## Begin MATERIAL PROVIDED
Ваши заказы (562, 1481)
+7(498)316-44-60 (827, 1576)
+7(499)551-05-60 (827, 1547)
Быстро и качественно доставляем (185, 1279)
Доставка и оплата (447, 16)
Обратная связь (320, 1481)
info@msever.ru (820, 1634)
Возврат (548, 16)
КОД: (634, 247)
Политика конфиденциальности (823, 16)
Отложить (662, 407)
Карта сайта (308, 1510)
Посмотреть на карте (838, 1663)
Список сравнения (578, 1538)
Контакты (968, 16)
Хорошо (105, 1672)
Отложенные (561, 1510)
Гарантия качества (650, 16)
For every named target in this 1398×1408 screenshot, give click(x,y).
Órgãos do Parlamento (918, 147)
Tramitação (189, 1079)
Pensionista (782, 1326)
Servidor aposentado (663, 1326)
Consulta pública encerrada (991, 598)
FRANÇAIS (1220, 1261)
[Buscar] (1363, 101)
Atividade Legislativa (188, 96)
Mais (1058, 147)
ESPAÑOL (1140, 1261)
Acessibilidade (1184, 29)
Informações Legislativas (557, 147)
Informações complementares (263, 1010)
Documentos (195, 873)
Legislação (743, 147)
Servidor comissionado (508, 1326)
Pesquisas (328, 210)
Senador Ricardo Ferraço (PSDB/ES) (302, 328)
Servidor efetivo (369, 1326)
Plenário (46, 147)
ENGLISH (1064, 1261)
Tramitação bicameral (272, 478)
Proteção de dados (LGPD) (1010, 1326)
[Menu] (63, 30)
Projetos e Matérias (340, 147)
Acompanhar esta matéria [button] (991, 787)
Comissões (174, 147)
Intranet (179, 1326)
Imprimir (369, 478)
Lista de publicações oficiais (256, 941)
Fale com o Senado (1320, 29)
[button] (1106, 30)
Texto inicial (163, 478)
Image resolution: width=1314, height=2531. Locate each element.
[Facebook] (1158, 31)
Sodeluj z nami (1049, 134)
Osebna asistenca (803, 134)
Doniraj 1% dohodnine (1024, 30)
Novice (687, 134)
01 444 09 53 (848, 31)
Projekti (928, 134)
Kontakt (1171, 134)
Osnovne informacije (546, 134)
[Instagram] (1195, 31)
## End MATERIAL PROVIDED
■ **WHAT TO PRODUCE**: Update the stretch of the material from the line containing "Sodeluj z nami (1049, 134)" through the end of the material by replacing "Novice" with "Aktualno" and keeping everything else the same.

■ **SOLUTION TO THIS EXERCISE**:
Sodeluj z nami (1049, 134)
Osebna asistenca (803, 134)
Doniraj 1% dohodnine (1024, 30)
Aktualno (687, 134)
01 444 09 53 (848, 31)
Projekti (928, 134)
Kontakt (1171, 134)
Osnovne informacije (546, 134)
[Instagram] (1195, 31)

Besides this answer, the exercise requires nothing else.